Category Archives: science fiction
In an alternate universe, the much-beloved story, Yes, Virginia, There Is a Santa Claus, which was Francis P. Church’s response to a girl’s 1897 query to the The New York Sun concerning the existence of Santa Claus, did not gain popularity as a Christmas classic. This was caused by the much darker tone in Church’s alternate universe response, which was titled, Hey, Virginia, Just Who The Hell Have You Been Talking to, Young Lady?
In an alternate universe, you did not find the movie trailer for the Footloose remake downright horrible, yet tragically funny because it was never made in the first place. Instead, the money was used to produce a Broadway play of the Bill Murray/ Richard Dreyfuss comedy What About Bob?, which went on to become the highest-grossing show in Broadway history.
Not only does your idea of a “fun Thursday night” consist of pizza and streaming episodes of the 1970s horror/ science fiction television series Night Gallery on HULU, but the nearly uncontrollable laughter that you experienced upon watching the segment entitled “The Nature of the Enemy” in Season 1, Episode 3, actually wakes your sleeping dog. What could be so funny as to provoke such a response? Two words, folks: Moon mice.
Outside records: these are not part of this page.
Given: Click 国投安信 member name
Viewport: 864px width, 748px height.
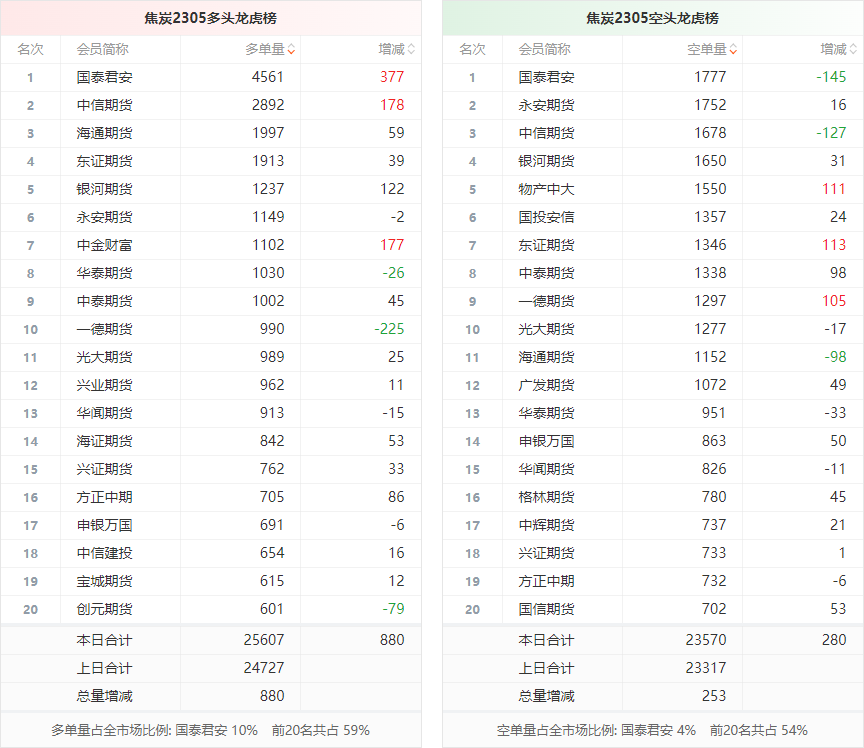Looking at the screenshot, I should (546, 217).
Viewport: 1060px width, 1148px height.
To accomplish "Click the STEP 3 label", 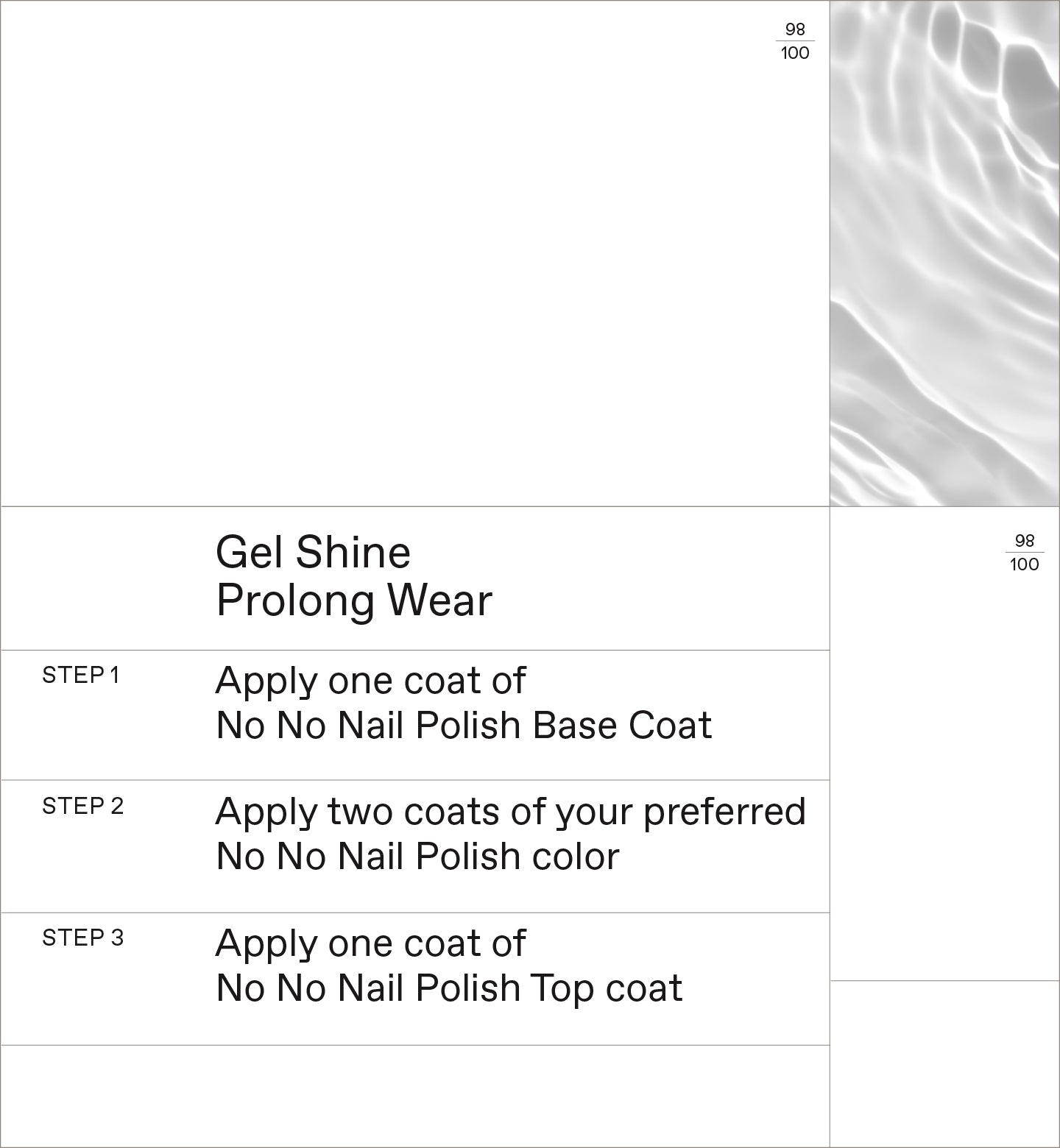I will [x=82, y=938].
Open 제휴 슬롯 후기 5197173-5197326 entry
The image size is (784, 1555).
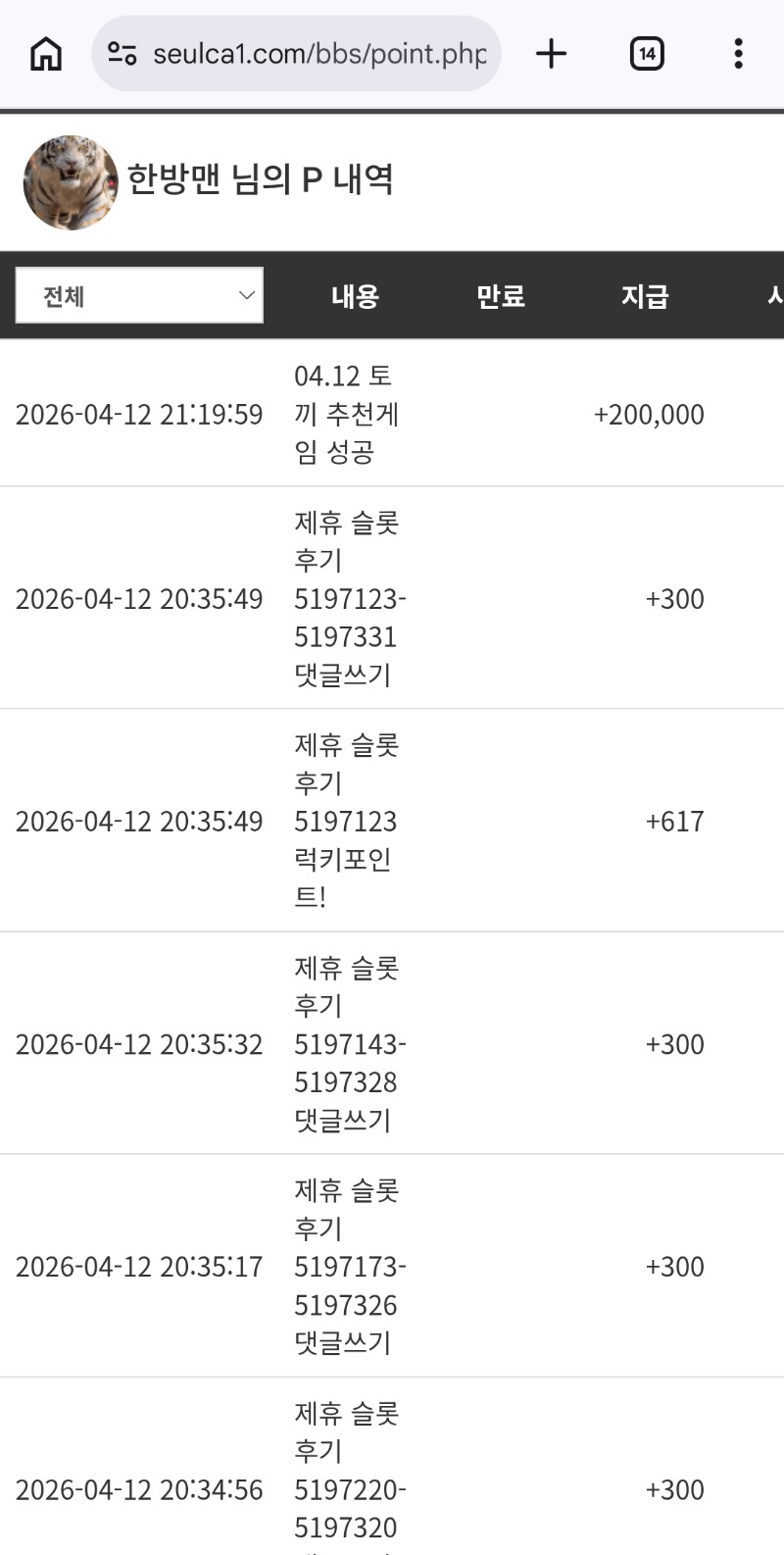coord(349,1267)
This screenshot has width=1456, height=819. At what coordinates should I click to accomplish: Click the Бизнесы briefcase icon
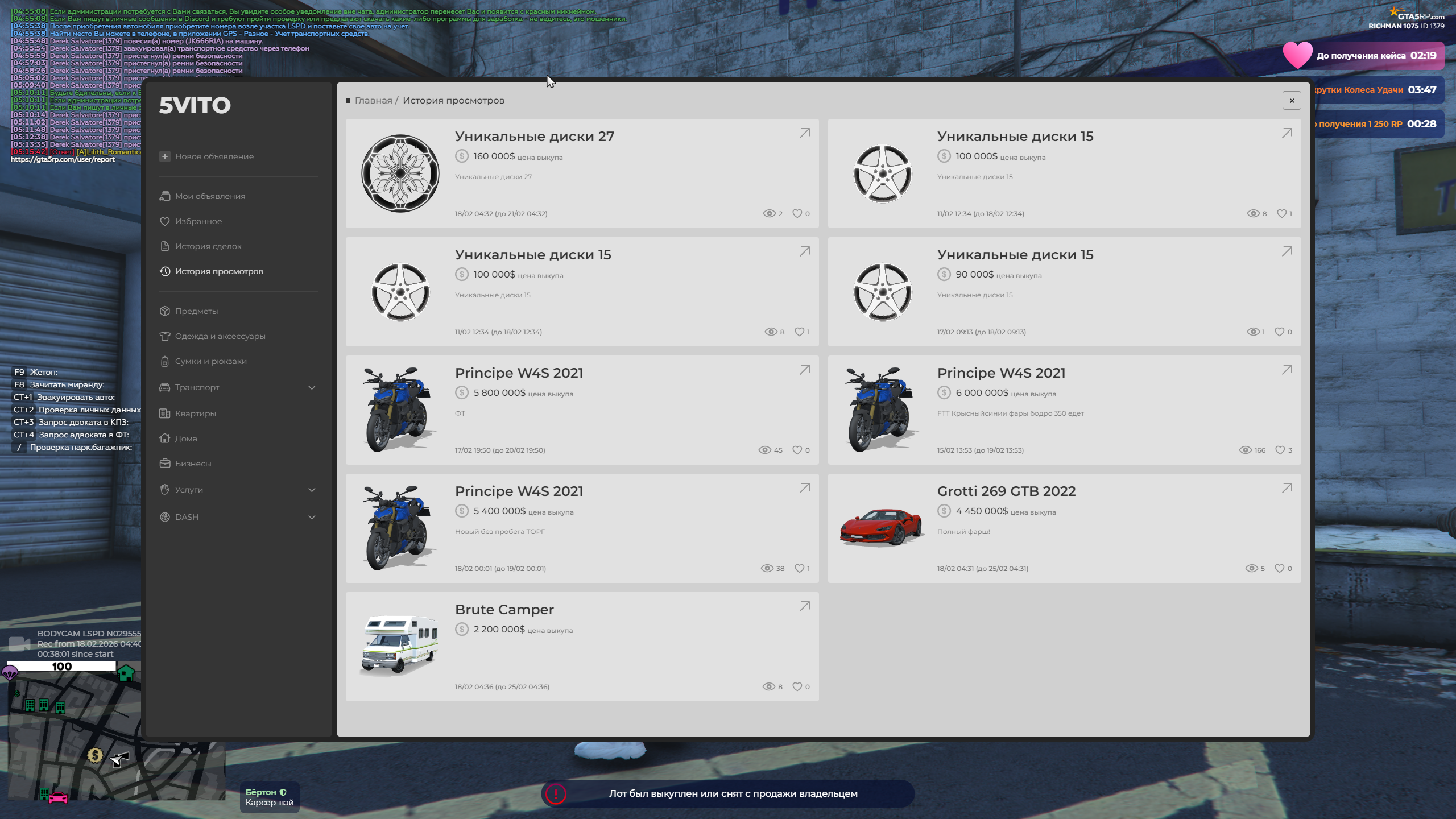[165, 464]
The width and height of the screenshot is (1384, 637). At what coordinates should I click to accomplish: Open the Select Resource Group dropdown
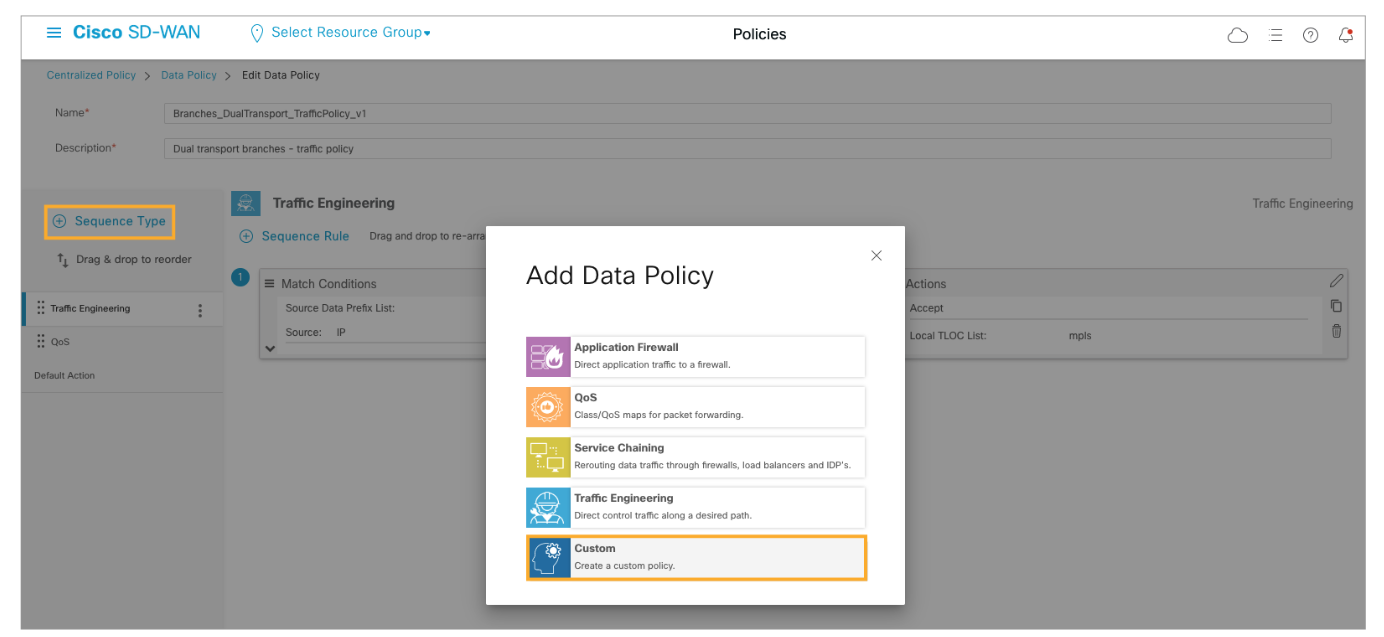[x=340, y=33]
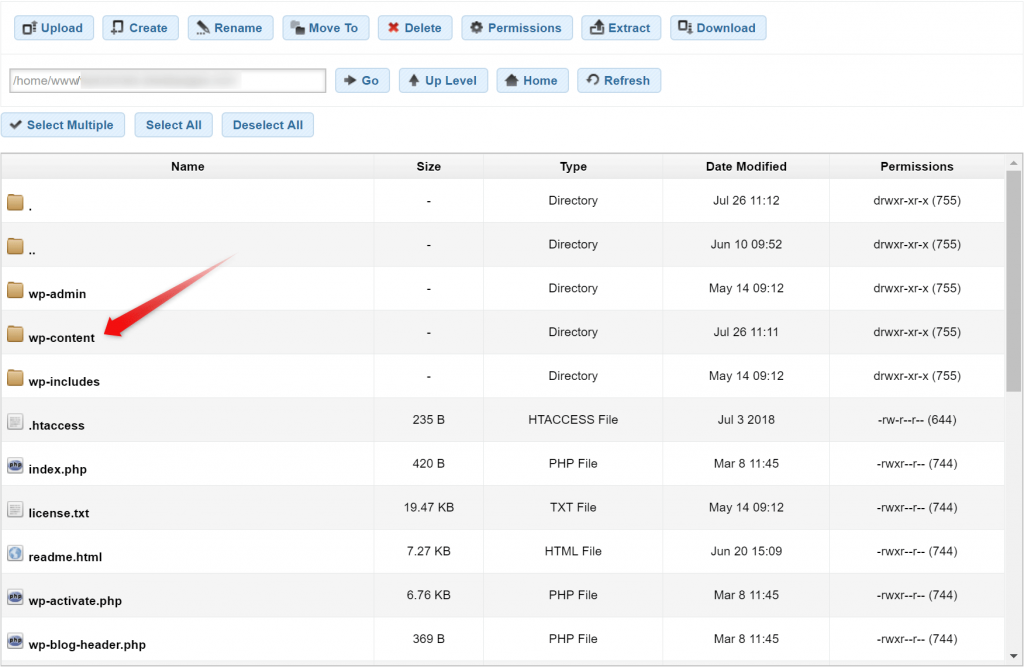Click the Upload toolbar button
This screenshot has height=667, width=1024.
click(x=54, y=28)
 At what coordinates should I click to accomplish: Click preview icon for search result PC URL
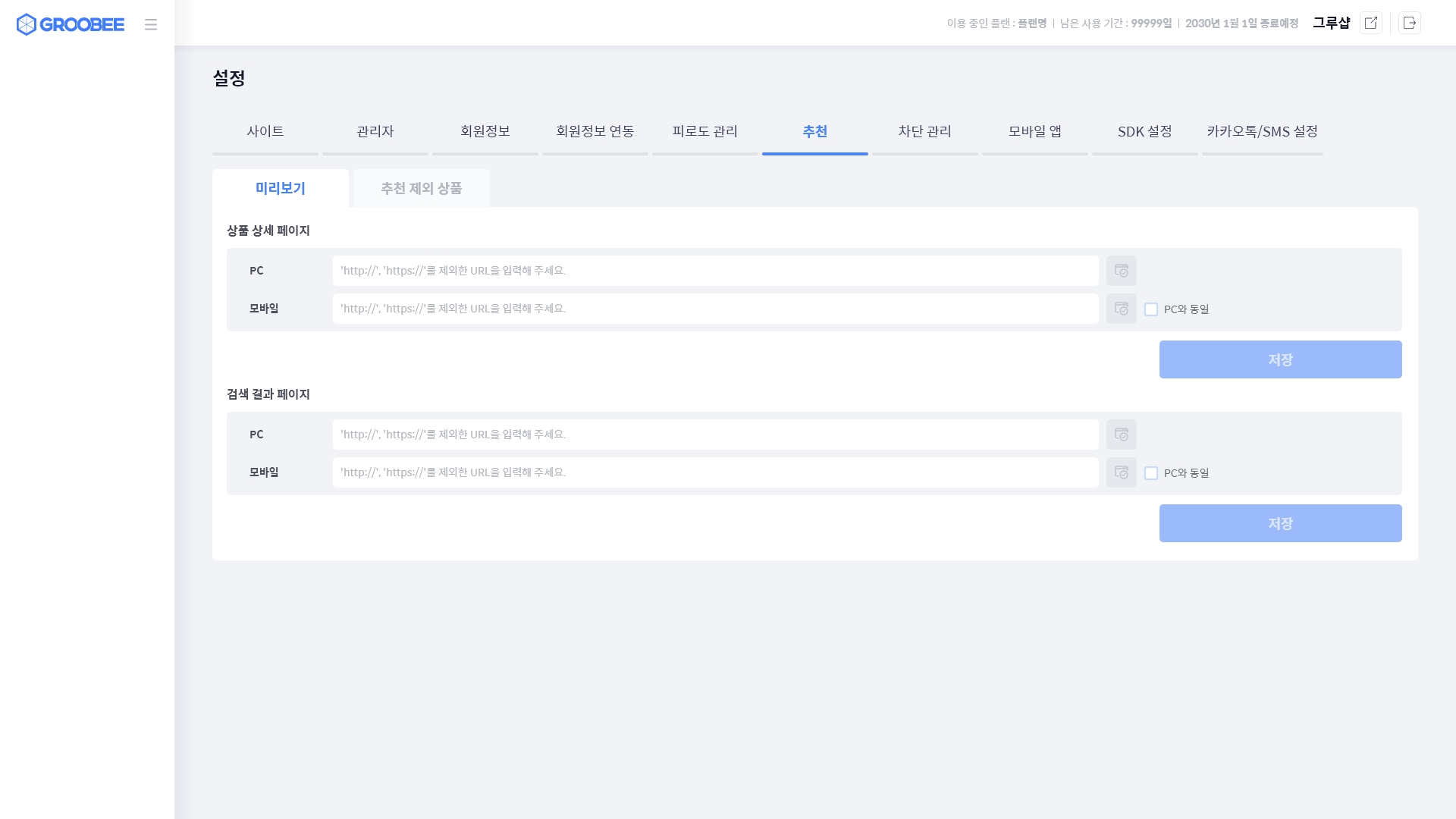(1121, 435)
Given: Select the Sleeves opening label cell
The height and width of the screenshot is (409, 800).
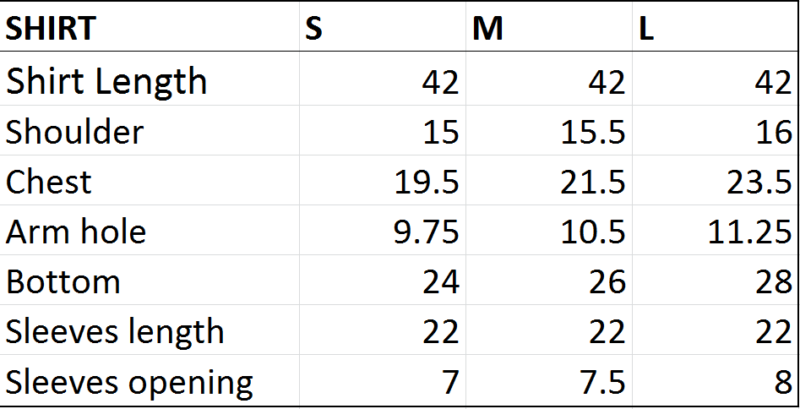Looking at the screenshot, I should coord(149,381).
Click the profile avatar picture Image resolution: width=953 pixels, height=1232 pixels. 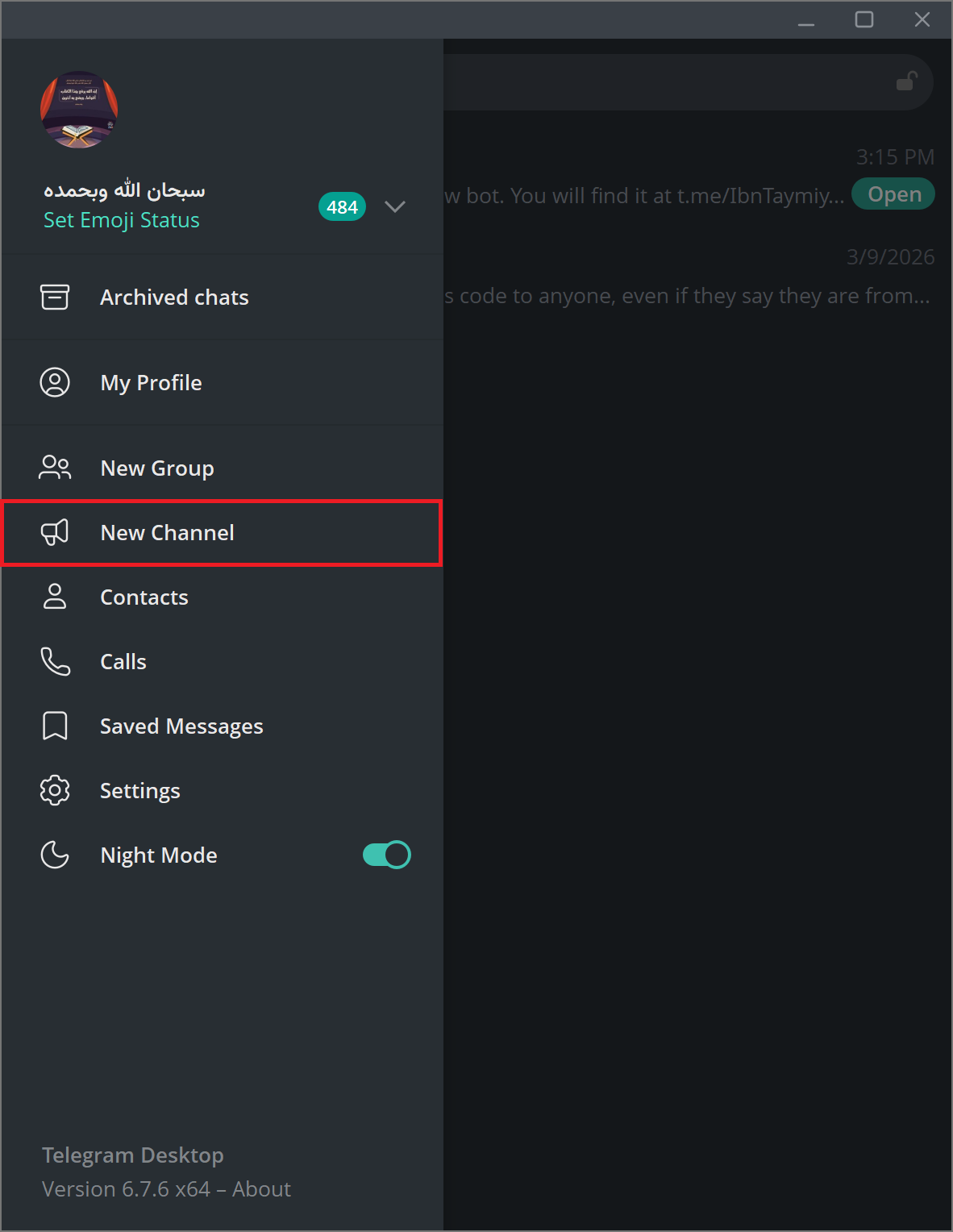point(79,110)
What could be so funny as to provoke such a response? Two words, folks: Moon mice.
That’s right… there is an actual segment in this series in which a near-future (as of the 1970s) mission to the moon that is originally supposed to build a “moon base” for NASA, ends up requiring a rescue team to try and find them, as they have gone missing shortly after a garbled transmission claims that they were “under attack”. The rescue team finds no signs that the original group of astronauts are still alive. The team transmits a video feed that shows the wreckage of one of the crafts from the previous mission, as well as a huge platform structure that the “attacked” astronauts apparently constructed from the moon base materials some time after their transmission, but just as the rescue team discovers this platform, they too seem to be attacked by something.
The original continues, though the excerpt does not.